Later that evening, as I was enjoying my brother's outdoor hot tub with my niece, the topic came up again. "Sometimes divorce is the only right thing to do," my niece reminded me. She told me the story of a woman friend of hers who was married many years, only to find out that her husband had been cheating on her almost the entire time they were married.
Another friend of mine, in the week or so before our wedding trip, recounted to me his own sorrow at the recent divorce of a friend of his under quite different circumstances. The couple were devoutly Catholic and had been married many years, and had each apparently desperately prayed to God to help them save their union. But in the end the pain of trying to stay together was too great.
Number of years married doesn't seem to be a predictor for whether a marriage will end in divorce. Göran and I have been together for almost 16 years, but very close friends of ours recently divorced after 18 years together. I have personally known (or known of) couples who have divorced after 20, 25, 30 or more years together. As a teenager I remember hearing of an elderly couple my parents knew, who had grown kids and grandkids when they got divorced. Divorce rates apparently drop among the religiously devout, but are still relatively high, around 25%. Thus, as my friend observed, piety is no guarantee either.
I've also known of people who apparently stayed the course and remained married until parted by death, but who spent their golden years making each other miserable, leaving everyone else wondering if divorce hadn't been the more merciful (and honest) option for everyone.

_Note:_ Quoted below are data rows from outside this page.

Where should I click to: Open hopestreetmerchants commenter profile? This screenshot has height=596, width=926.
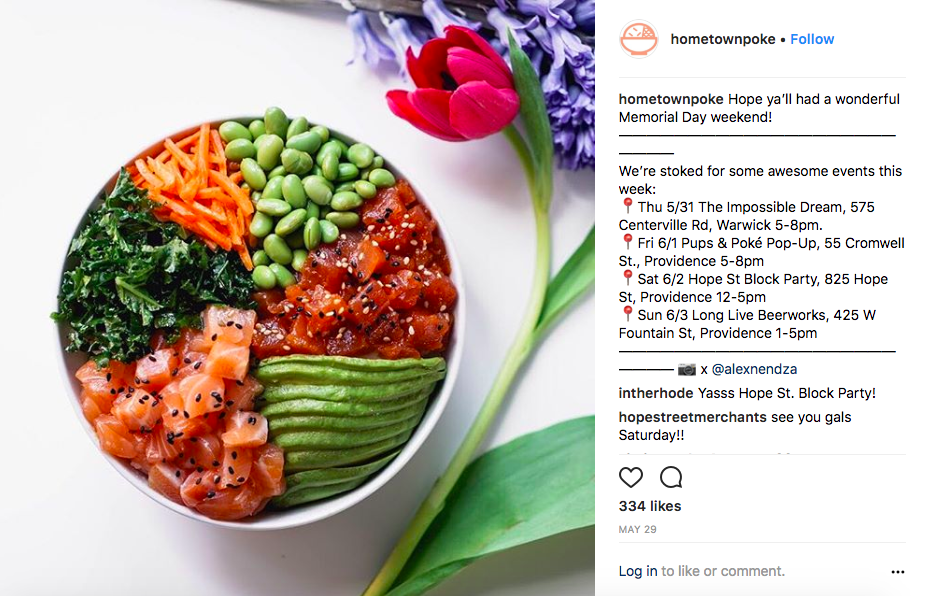pos(693,417)
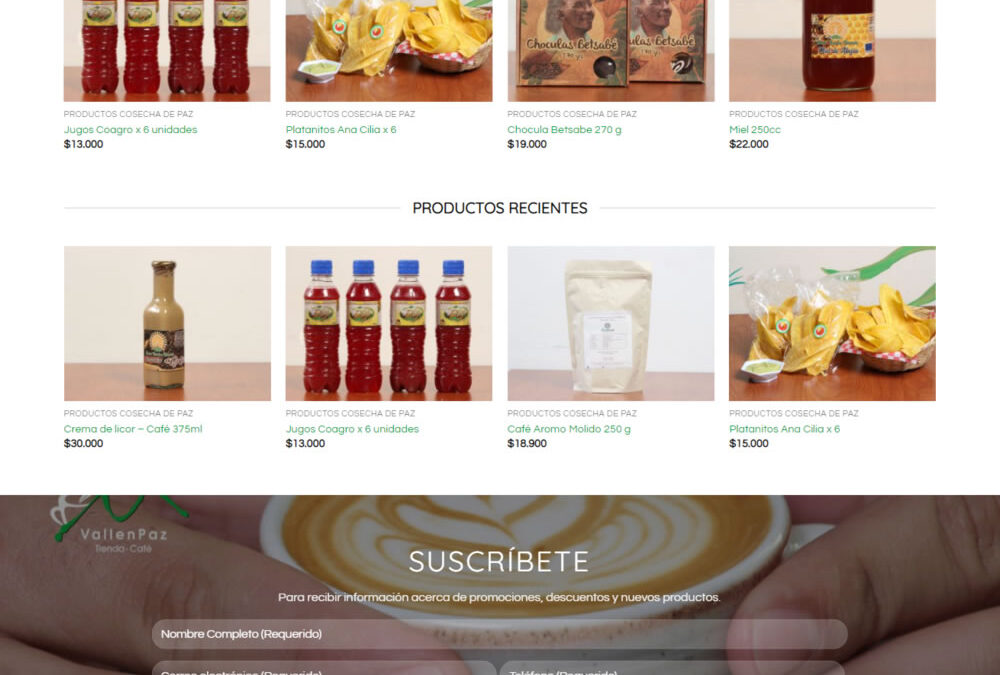Click the Crema de licor – Café 375ml link
1000x675 pixels.
[x=133, y=429]
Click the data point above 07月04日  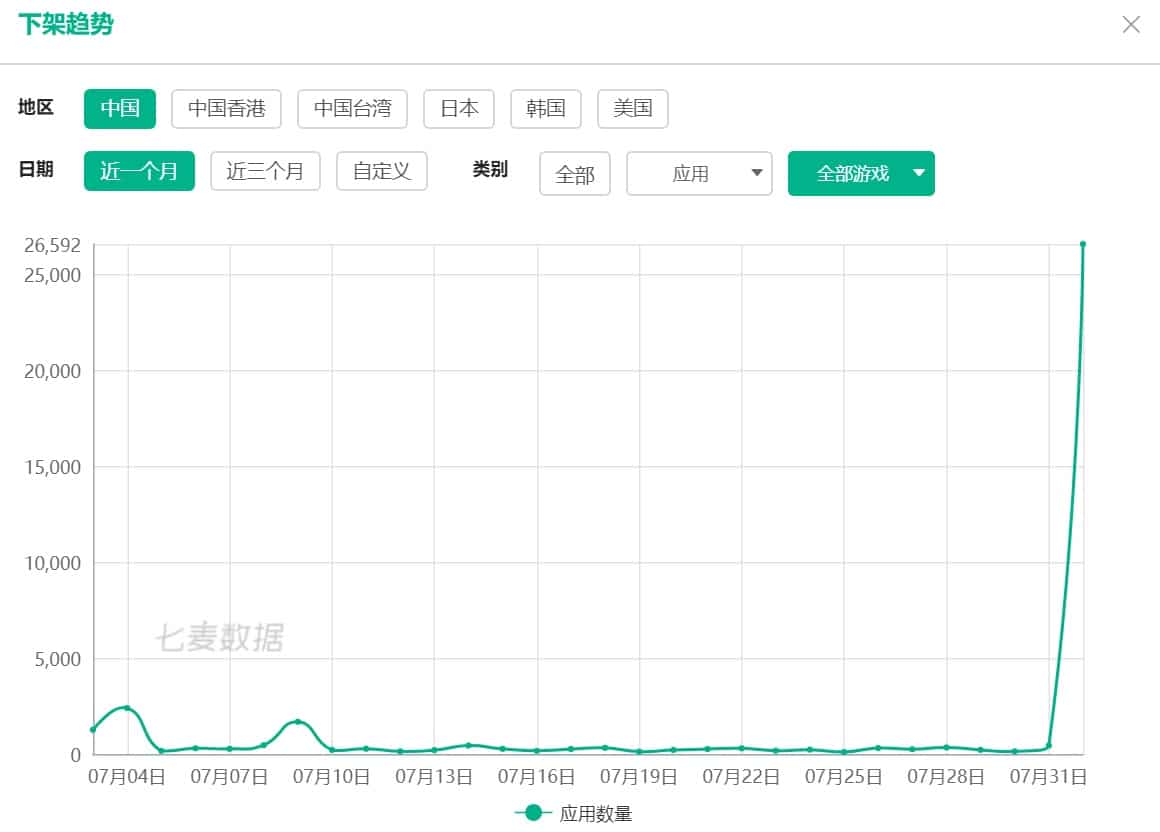click(127, 708)
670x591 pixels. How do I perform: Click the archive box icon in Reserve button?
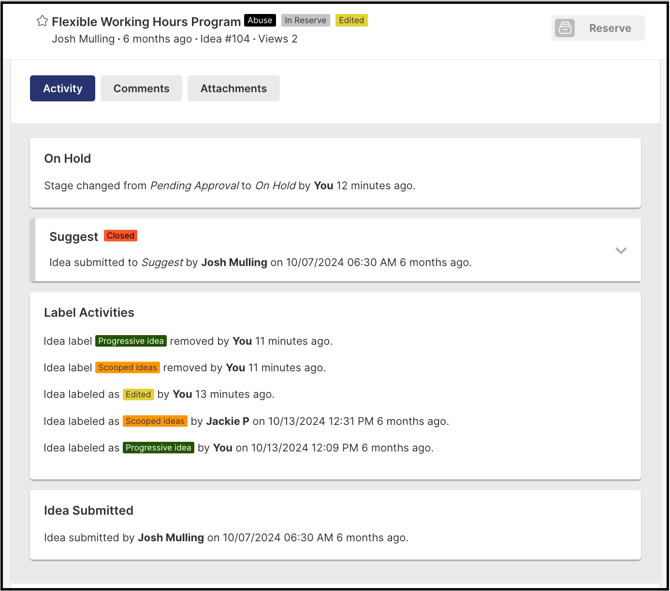coord(565,28)
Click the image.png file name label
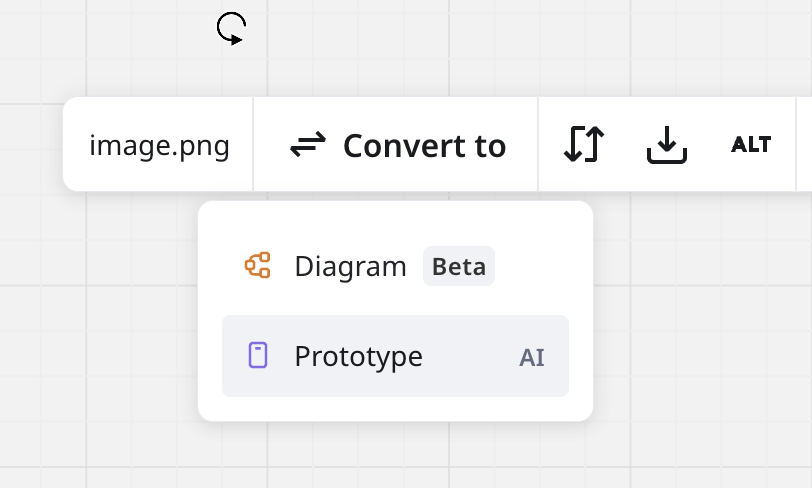 tap(159, 146)
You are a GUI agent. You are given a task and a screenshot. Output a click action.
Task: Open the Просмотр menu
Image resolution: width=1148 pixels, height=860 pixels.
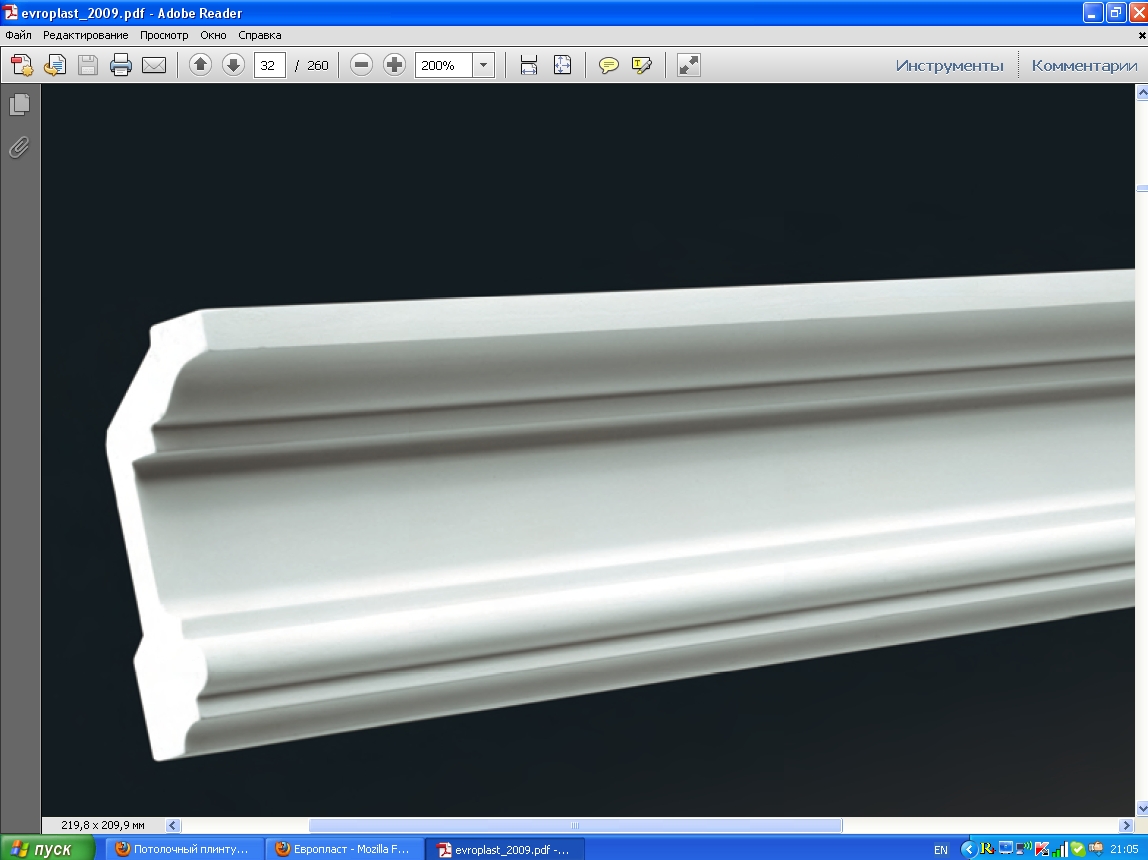pyautogui.click(x=164, y=35)
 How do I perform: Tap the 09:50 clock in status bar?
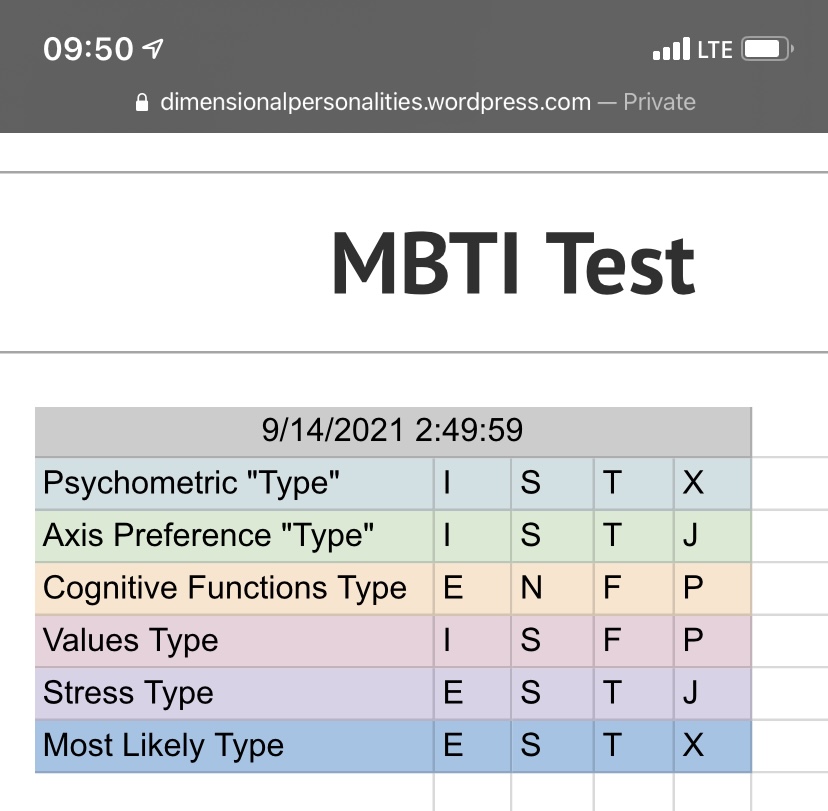88,49
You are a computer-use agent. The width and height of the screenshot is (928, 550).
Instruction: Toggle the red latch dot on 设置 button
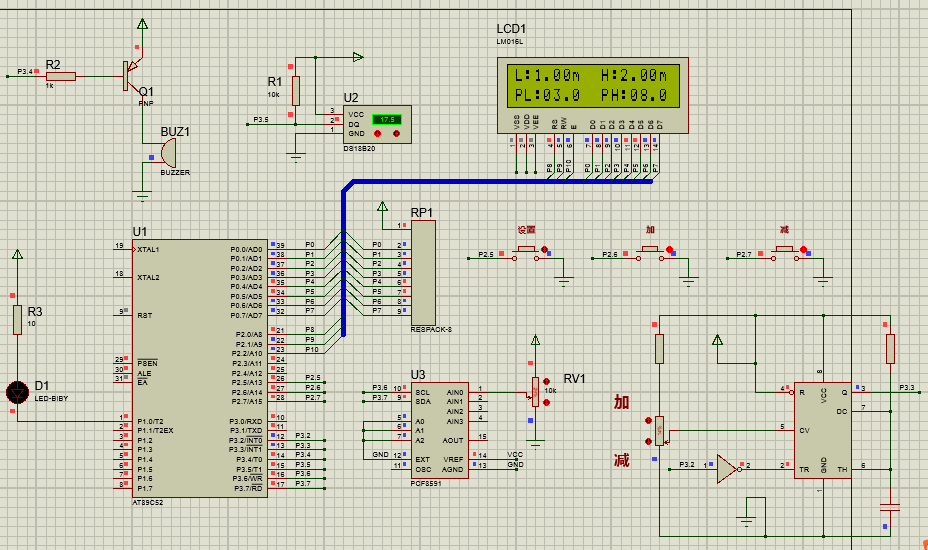pyautogui.click(x=545, y=249)
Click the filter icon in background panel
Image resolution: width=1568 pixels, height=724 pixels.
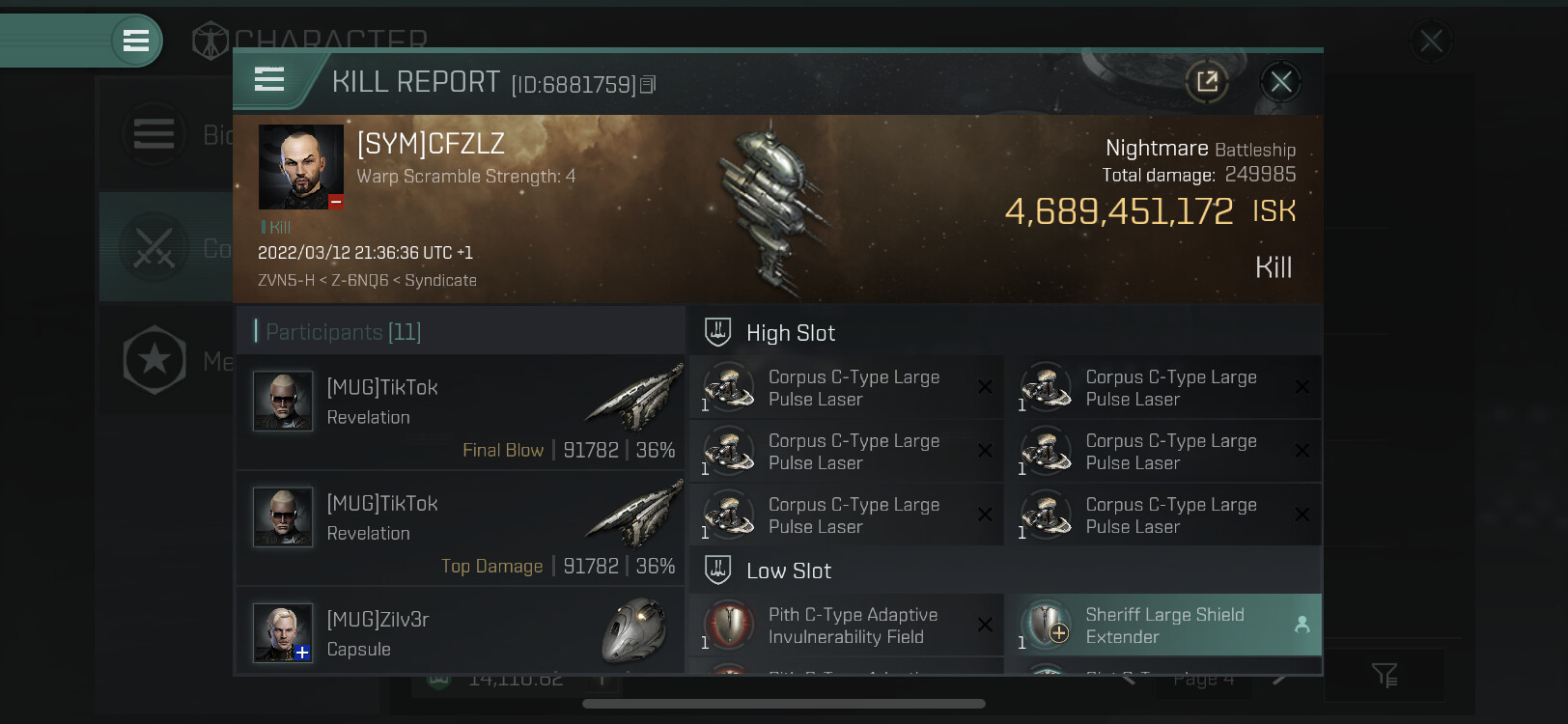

My sister went through a very painful divorce, and so have a number of close friends. It's easy, from a distance, to oversimplify and to blame. The closer you are to a divorce, the less simple blame becomes. In a way, blaming people for their divorce just becomes a way to distance ourselves from it, to pretend that that can't happen to us. True, people are responsible for the choices they make leading to divorce, but I've never seen a divorce that wasn't extremely painful for both parties. When you see the heartbreak up close, you start to realize that to the extent there is responsibility (or blame) to be doled out, it is of a different order than the kind of blame you dole out for more quotidian mistakes. Life is for learning, and often the more important the learning, the greater the pain that can come along with it.
In asking for the right to marry, gay folks are, in essence, also asking for the opportunity to fail in marriage. We are asking for the right to learn the same life lessons that heterosexual people take for granted they have the right to learn. So yes, ironically (or not), the LA Times was right in calling divorce "the next same-sex challenge."